Looking back, it seems as though life was always trying to tell me that I cannot actually have anything I want. My parents were separated. I saw my brother once year and sometimes not even that often. It may have been my age and lack of emotional intelligence that kept me from having the clarity that I do now. You cannot have anything you want in life. I mean you could but only if you chose to want something attainable like a car or a cheeseburger. I have always wanted an extremely intense way of living. I want the routine but with controlled chaos. I want to love hard and feel pain, but really only the lesser kind of pain that can always be outweighed by love. I want a simply complicated life. One that did not make me feel like I was drowning. Unfortunately, wishes aren’t made to be that specific. Keep it simple. Okay. Sure. Is running away from my family and friends simply enough for you, Universe? Rhetorical question. Please do not feel the need to answer that.
The road is peaceful so if I could just turn off the part of my brain that makes me consider the consequences, that would be helpful. I am only a few hours in on what is said to be a thirty seven hour drive. Have no clue where I will stop or when for that matter. The side of the road looks pretty cheap but I would hate to miss out on the chance to take a shower. Even if it is in some crummy hotel. Trying not to speed because it is not like I can run away any faster. Let’s listen to a podcast and forget what I was thinking about.

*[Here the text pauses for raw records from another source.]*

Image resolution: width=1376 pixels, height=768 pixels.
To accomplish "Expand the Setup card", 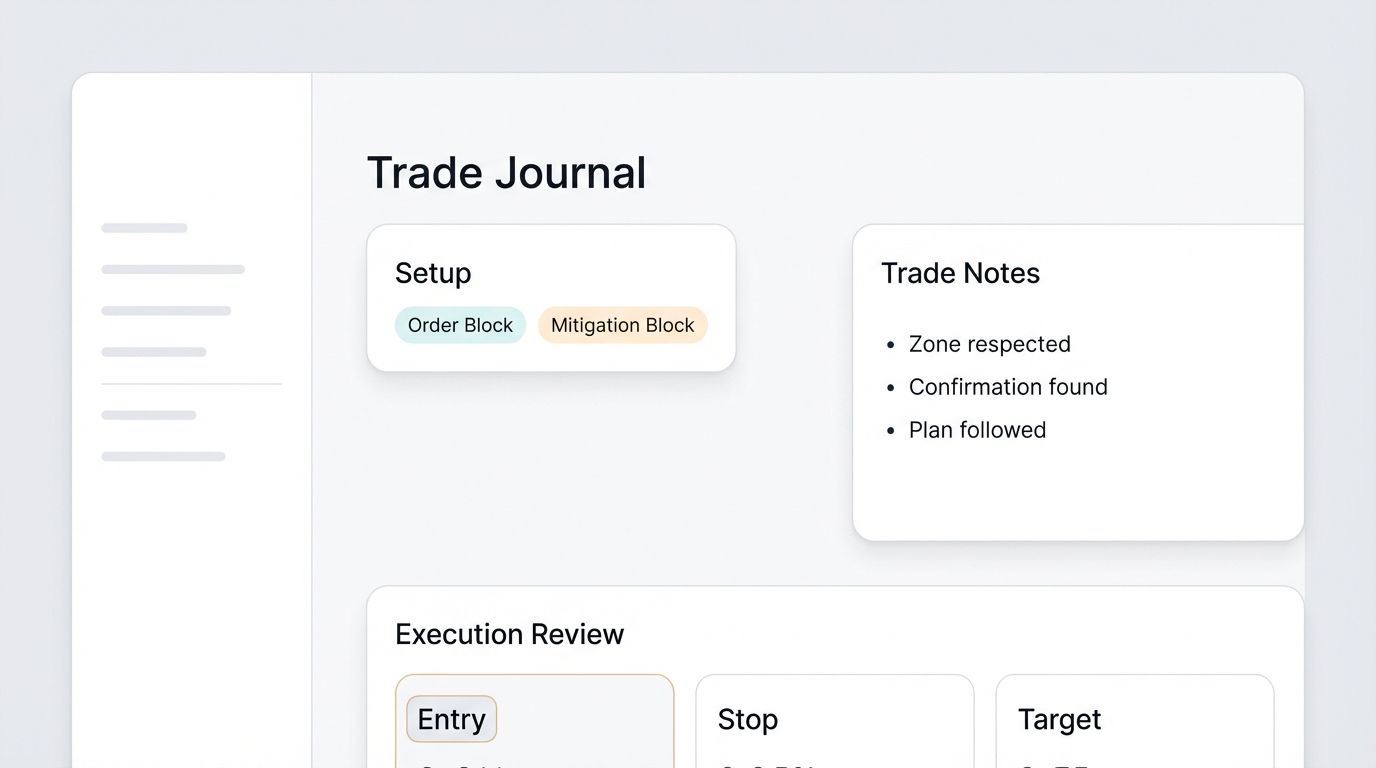I will (x=551, y=297).
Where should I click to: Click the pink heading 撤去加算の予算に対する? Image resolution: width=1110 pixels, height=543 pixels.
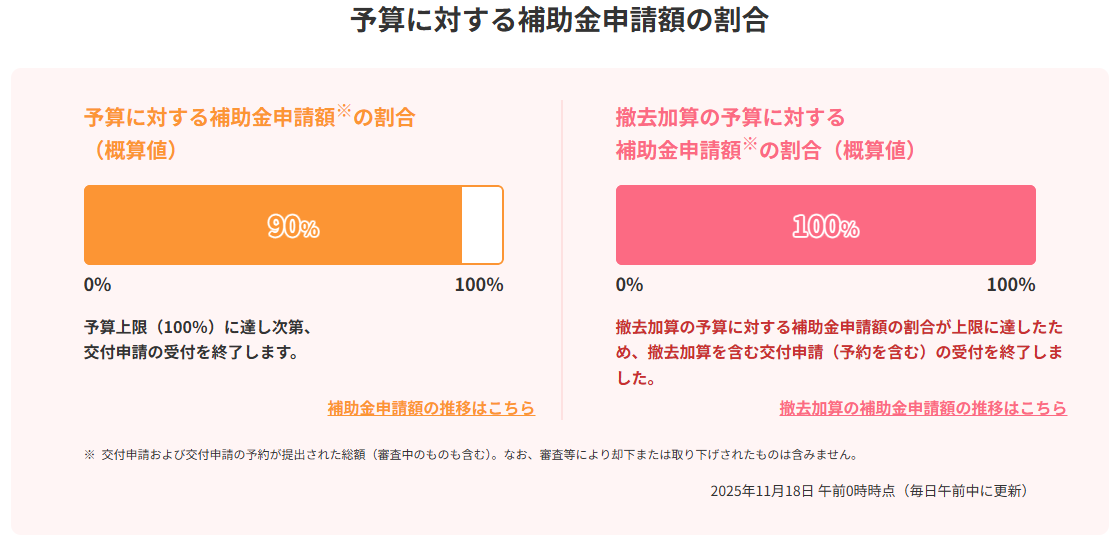pyautogui.click(x=730, y=117)
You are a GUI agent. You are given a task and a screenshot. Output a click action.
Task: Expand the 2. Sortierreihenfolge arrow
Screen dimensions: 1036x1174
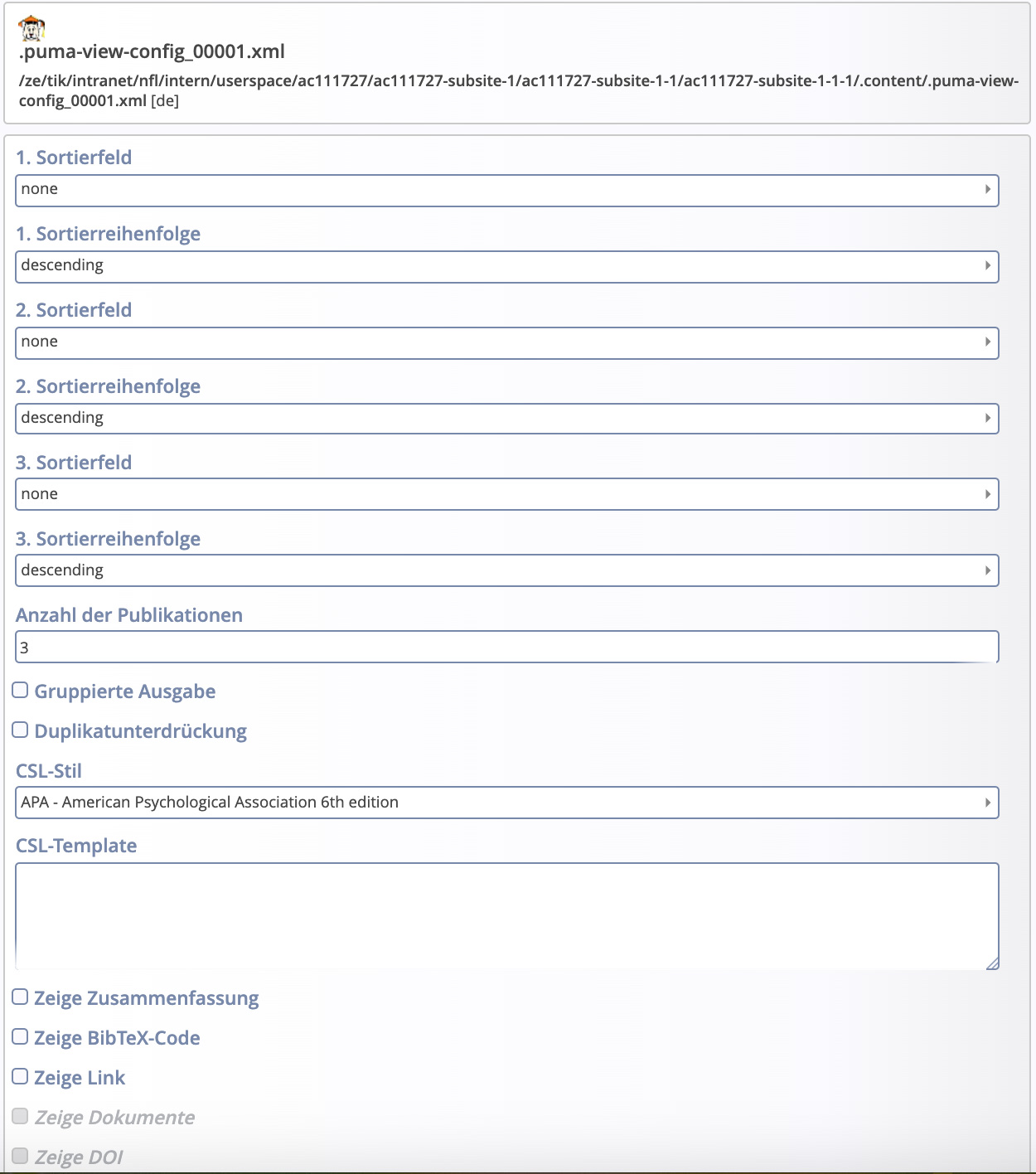click(x=987, y=418)

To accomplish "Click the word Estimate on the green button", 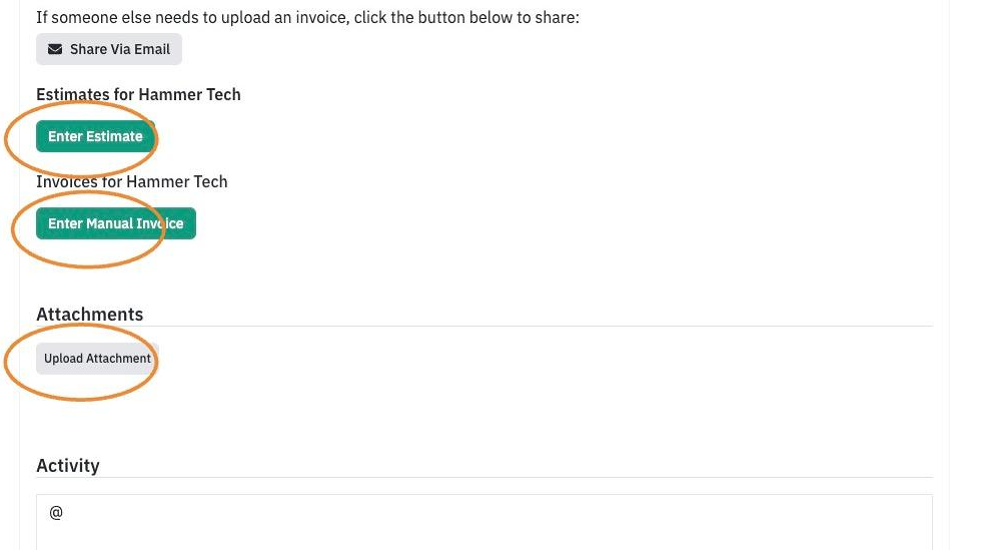I will coord(114,136).
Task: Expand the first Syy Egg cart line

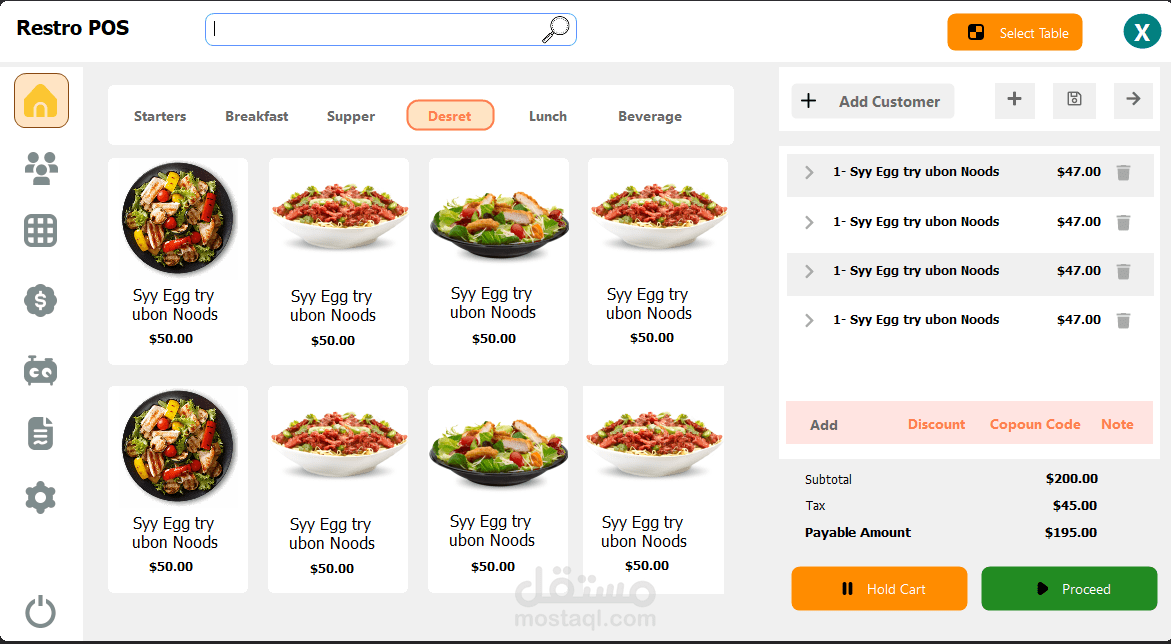Action: point(809,171)
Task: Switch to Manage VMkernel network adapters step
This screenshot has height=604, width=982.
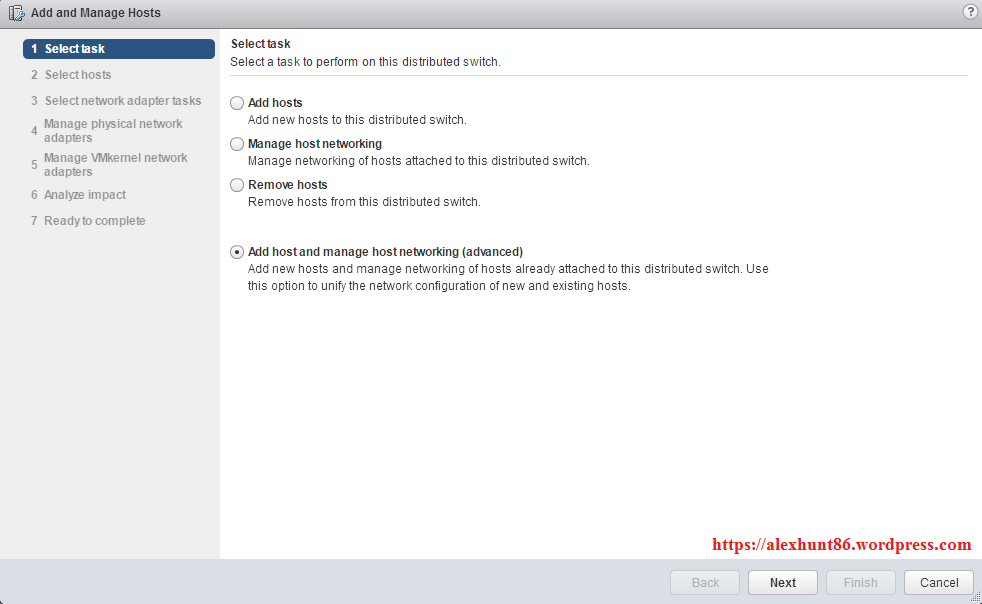Action: 115,165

Certainty. The thing that happens if you just decide on something rather than pondering a couple random ideas at a time. I have always wanted that. Ever since I was a little kid. I had no idea what was going to happen to me. My parents made reckless decisions. Family was just a handful of people I was exposed to. I had no choices. My life was left up to these irresponsible people. Responsibility. I wanted that too. I focused on school in order to find structure amongst the emotional chaos. I needed due dates and tasks to keep me company. The security in knowing what I had to do in order to get things done was all I needed from life. College was always in the picture. Ever since I was little. I didn’t really consider how many years it would take to get it done. I simply made the decision to go. I never asked for something I did not want. Also never got involved in things that didn’t seem good for me. The emotional stuff that my family engaged in was not something I made time for. I decided I didn’t need it. I chose to want more for myself than a life full of whims and forgotten interest. Consistency was all I needed. Keeping things black and white gave me comfort.
You know that feeling you get when you walk inside your house after being away from home for a while? You set down whatever it is that you have in your hands. Then reacquaint yourself with the feeling that this place is meant to provide time to rest and warmth. You let out an audible sigh as you adjust to the normality of it. It is that feeling of familiar that scares me. It makes my skin crawl. I could not be more upset than when the dust finally settles and everything returns to quiet. Black and white. The lack of colorful emotions makes me weak and unmotivated. “You got to love yourself, work on yourself.” Oh I am in love with myself. I am madly in love with myself. I do not let fear force me to choose the safest options. I enjoy endings because they let me know I had something beautiful. I do not shy away from the emotions that make me feel overwhelmed or small. I crave them. Working on myself? Alone? I cannot do that. I do not upset myself nor do I encounter misunderstandings. The best way to work on myself is with someone there to provide feedback. Cause and effect. Without you around, I find myself blind. I cannot teach myself things I do not know. I am in love with partnership. I admire it so much. Two people being good for each other because they are willing to learn how. Without you here, I am just sitting in silence or listening to my own voice. Isolation is arrogant. Without you, I am the laziest lover.